RMD Still Working Exception

by Craig Moser on October 6, 2017

Required minimum distributions (RMDs) are a fact of life for most retirement account owners once they reach age 70 ½.  However, if you fit the definition, you may be able to delay RMDs thanks to the RMD Still Working Exception.  When you finally decide to throw in the towel and begin your well-earned retirement, RMDs begin.  At this point, you need to proceed with caution.  You don’t want to start your golden years with a 50% penalty on RMDs you didn’t take.  To help you better understand, let’s take a look at RMDs and the “still working” exception.


RMD Still Working Exception

If you have a company retirement plan, the required beginning date for RMDs is April 1st of the year following the year you reach age 70 ½.  However, if you don’t own more than 5% of the company and your plan allows, you can delay your RMD to April 1st of the year following the year you actually retire.  This is the “still working” exception.  It only applies to RMDs from the employer-sponsored plan(s) of an employer you are currently working for, but doesn’t apply to IRAs.  In addition, the exception doesn’t apply to employer plans if you aren’t currently working for that company.

Be aware the “still-working” exception isn’t available in all plans.  Check you individual plan to see if the exception is available to you.


RMDs Begin the Year You Retire

When you finally retire,  you must take an RMD April 1 of the year following your retirement.  This is true no matter how late in the year you retire.

Example: Pedro, age 75, is still working for a company.  He does not have to take RMDs from the company plan until April 1 of the year after he retires.  Pedro decides to retire December 1, 2016.  Pedro must take an RMD for 2016.  He has until April 1, 2017 to take the RMD.


Rolling Over to an IRA

Once retired, rolling a company plan to an individual IRA is a little complicated.  In this situation, your RMD is always the first money to leave your retirement account, and it cannot be rolled over.  After the RMD is taken, money remaining in your retirement account can then be rolled to your IRA.

You don’t need to take a RMD from your IRA for the year of the rollover.  You take the RMD on those funds the following year.

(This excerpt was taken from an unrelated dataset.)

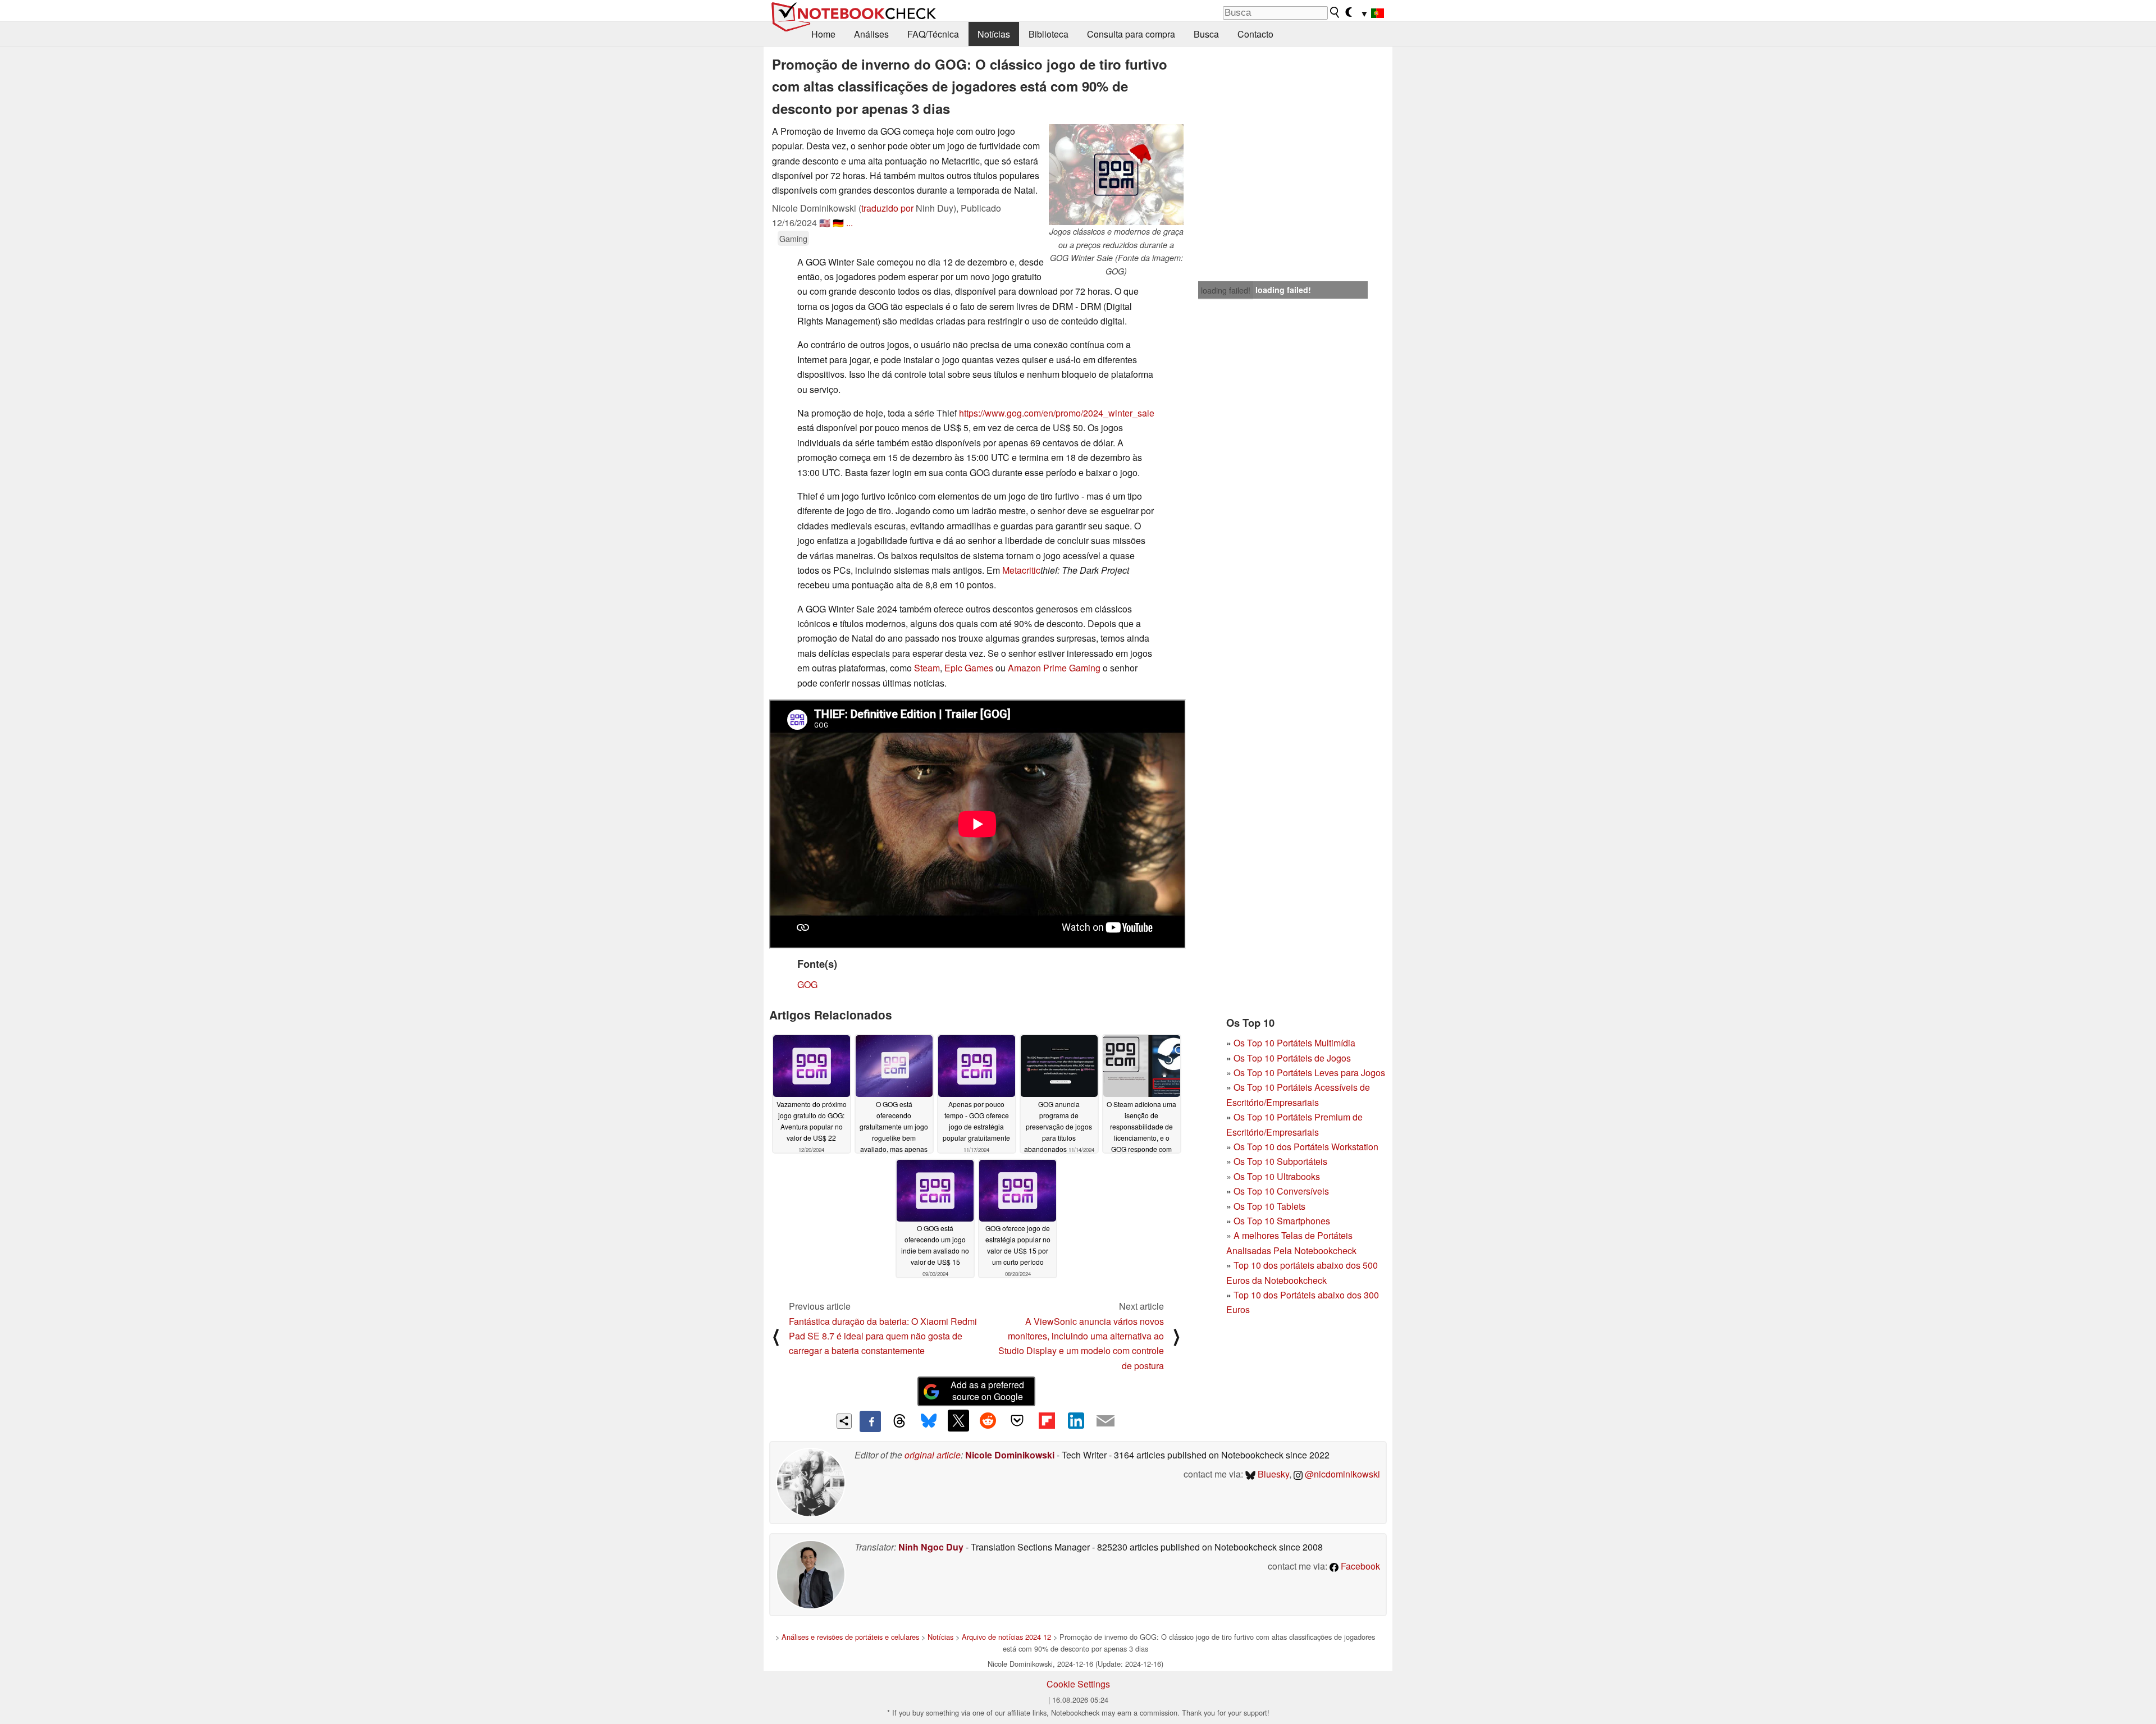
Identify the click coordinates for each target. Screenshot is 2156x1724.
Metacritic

Example: Pedro from our previous example, decides he would like to do a direct rollover to a newly established IRA from his company plan upon retirement in 2016.  Pedro must take his RMD in 2016 prior to rolling over the remainder of his plan balance.  Even though his required beginning date is April 1, 2017, because he is taking a distribution from the plan in 2016, his 2016 RMD will be the first money out.  He does not need to also take an RMD from his IRA for 2016.  In 2017, he will need to take an RMD from the IRA.


Professional Advice

The rules can be complex.  Consult a knowledgeable tax advisor.